You see, there is another misconception of about monastic communities besides the one the bishop referred to.  Now, many balk at the idea of a vow to obedience, not to mention poverty, and chastity.  The thing is, not all of us are called to serve in the same way. I think we also misunderstand these three vows, especially obedience.  It doesn’t mean blindly following a bunch of rules.  If that were a measure of faith, then we truly are a dead church.  In fact, that has for centuries been one of the problems of the Church.  But the vow of obedience really means devotion to listening to God, in all the ways that may mean, that God might shape our lives to live in the fullness of grace and possibility.  That is why God called the sons into the vineyard – not because of some desire to drive them to work hard, but because if they didn’t go, then they weren’t being the full measure of all they could be.  Both of them heard the call, even if both didn’t respond, but do we? Because God is still speaking to us even now…are we listening?

Now, I know I’ve quoted this line from Lily Tomlin before, but it bears repeating here.  She said “Why is it that when we talk to God, we call it praying, but when God talks to us, we call it schizophrenia?”  She’s got a point.  When we converse with God, we tend to do a lot of talking.  But like we might expect or hope of our own children, as the children of God, we need to listen to our parents as much as we hope our parents listen to us. And the reality is, that God can speak to us in ways we might miss if we place expectations around how that happens, the way the temple elite did. 

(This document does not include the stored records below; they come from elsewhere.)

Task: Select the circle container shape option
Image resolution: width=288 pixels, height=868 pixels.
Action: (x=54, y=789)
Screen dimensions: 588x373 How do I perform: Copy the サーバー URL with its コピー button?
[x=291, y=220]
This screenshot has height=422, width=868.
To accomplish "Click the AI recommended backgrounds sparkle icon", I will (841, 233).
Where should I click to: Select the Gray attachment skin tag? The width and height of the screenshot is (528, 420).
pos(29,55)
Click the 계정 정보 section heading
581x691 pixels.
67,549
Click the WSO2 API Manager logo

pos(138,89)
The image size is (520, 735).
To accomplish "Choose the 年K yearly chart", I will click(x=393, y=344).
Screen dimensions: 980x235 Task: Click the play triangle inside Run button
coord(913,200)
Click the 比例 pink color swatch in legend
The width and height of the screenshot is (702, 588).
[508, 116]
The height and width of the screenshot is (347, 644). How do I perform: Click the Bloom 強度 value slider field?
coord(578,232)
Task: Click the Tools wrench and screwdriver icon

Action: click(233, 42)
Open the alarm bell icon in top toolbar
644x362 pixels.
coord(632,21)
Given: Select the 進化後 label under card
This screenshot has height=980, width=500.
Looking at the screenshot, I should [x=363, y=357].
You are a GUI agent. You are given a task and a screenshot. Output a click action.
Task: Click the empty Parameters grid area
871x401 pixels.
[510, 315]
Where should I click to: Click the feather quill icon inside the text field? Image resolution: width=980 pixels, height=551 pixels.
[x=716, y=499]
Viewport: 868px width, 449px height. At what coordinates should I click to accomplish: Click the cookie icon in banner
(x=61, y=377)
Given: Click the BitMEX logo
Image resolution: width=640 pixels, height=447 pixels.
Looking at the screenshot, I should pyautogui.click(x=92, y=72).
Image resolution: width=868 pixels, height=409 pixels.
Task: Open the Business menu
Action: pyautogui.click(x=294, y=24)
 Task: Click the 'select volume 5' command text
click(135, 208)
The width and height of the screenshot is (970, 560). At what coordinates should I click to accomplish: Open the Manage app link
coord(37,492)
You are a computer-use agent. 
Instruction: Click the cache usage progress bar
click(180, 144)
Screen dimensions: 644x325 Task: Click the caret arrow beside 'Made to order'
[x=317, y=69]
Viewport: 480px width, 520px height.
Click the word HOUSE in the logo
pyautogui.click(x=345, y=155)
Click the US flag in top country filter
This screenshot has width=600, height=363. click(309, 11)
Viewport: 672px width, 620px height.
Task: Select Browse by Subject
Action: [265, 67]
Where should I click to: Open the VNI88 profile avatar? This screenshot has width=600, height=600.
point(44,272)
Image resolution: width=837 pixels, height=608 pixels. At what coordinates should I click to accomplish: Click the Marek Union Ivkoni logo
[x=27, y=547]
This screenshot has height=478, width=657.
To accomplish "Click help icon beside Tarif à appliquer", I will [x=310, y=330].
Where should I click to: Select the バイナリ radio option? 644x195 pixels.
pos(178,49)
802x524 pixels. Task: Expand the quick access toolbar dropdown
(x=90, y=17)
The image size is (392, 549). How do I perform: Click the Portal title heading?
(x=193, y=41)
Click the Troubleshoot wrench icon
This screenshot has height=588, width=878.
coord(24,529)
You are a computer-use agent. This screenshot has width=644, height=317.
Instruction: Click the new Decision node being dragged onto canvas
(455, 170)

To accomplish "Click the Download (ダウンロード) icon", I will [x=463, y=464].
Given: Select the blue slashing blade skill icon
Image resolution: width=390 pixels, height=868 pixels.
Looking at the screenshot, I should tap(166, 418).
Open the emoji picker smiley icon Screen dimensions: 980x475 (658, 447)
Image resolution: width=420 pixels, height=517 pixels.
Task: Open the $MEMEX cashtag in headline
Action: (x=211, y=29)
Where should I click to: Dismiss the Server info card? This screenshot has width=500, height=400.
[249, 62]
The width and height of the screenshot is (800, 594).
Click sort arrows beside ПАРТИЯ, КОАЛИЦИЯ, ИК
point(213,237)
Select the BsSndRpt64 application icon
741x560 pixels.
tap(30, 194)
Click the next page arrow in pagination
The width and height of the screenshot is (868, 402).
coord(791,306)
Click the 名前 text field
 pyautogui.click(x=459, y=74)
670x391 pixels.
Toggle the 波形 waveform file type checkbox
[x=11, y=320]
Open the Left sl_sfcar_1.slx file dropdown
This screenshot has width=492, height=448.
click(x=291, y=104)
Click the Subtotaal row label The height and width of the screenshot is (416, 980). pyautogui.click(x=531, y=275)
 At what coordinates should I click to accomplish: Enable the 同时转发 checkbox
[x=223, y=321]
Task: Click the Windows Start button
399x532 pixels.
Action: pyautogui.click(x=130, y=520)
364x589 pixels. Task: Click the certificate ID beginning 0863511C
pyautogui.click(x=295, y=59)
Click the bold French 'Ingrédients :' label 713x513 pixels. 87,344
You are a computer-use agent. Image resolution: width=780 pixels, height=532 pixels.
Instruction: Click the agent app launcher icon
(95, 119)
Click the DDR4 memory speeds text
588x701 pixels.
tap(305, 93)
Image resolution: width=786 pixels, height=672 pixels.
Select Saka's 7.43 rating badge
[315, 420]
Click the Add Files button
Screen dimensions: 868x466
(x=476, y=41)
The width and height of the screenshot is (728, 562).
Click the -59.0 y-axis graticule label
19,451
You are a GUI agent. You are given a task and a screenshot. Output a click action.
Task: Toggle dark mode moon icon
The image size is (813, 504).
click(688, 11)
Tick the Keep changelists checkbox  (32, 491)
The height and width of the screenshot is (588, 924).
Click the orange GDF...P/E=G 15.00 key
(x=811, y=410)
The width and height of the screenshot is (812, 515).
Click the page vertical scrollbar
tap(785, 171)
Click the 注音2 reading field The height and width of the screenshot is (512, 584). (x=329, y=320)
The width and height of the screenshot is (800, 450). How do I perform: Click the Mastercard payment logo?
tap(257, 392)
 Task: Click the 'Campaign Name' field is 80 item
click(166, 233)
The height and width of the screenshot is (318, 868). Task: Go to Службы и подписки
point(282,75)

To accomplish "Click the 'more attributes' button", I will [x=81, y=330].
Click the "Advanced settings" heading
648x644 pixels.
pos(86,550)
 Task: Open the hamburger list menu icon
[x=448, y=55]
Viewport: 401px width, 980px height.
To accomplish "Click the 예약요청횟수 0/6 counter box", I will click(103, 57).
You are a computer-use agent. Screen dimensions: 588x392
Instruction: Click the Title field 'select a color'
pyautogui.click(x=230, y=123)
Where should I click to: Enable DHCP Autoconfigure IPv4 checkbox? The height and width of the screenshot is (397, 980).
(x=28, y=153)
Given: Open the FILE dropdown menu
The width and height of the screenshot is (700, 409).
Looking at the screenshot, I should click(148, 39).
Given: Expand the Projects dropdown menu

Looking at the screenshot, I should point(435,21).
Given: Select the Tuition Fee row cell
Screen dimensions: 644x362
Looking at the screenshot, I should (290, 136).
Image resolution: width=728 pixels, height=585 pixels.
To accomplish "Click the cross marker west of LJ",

Putting aside for a moment the point Jesus was also making about them being ones who said Yes to God, but did not work the vineyard, the reality was that they also weren’t listening with either ear or eyes.  They could not recognize in Jesus the authentic authority he carried.  You see, despite having gone a bit off the rails in their sense of abiding in God, they really were people of great faith, and yet they had a preconceived idea of what one sent by God, a prophet or messiah, might be like.  That is why when Jesus is standing right in front of them, they were blinded to who he was.  They were holy men who could not recognize the holy in their midst.  They were obedient to God’s law, but their eyes and ears were closed to God’s purpose for them – to the holy wisdom greeting them in the temple.  We too can make this same mistake.

There is a Zen story that makes this point for us today.  “Word spread across the countryside about the wise Holy Man who lived in a small house atop the mountain. A man from the village decided to make the long and difficult journey to visit him. When he arrived at the house, he saw an old servant inside who greeting him at the door. “I would like to see the wise Holy Man,” he said to the servant. The servant smiled and led him inside. As they walked through the house, the man from the village looked eagerly around the house, anticipating his encounter with the Holy Man. Before he knew it, he had been led to the back door and escorted outside. He stopped and turned to the servant, 
“But I want to see the Holy Man!” 
“You already have,” said the old man. “Everyone you may meet in life, even if they appear plain and insignificant… see each of them as a wise Holy Man. If you do this, then whatever problem you brought here today will be solved.””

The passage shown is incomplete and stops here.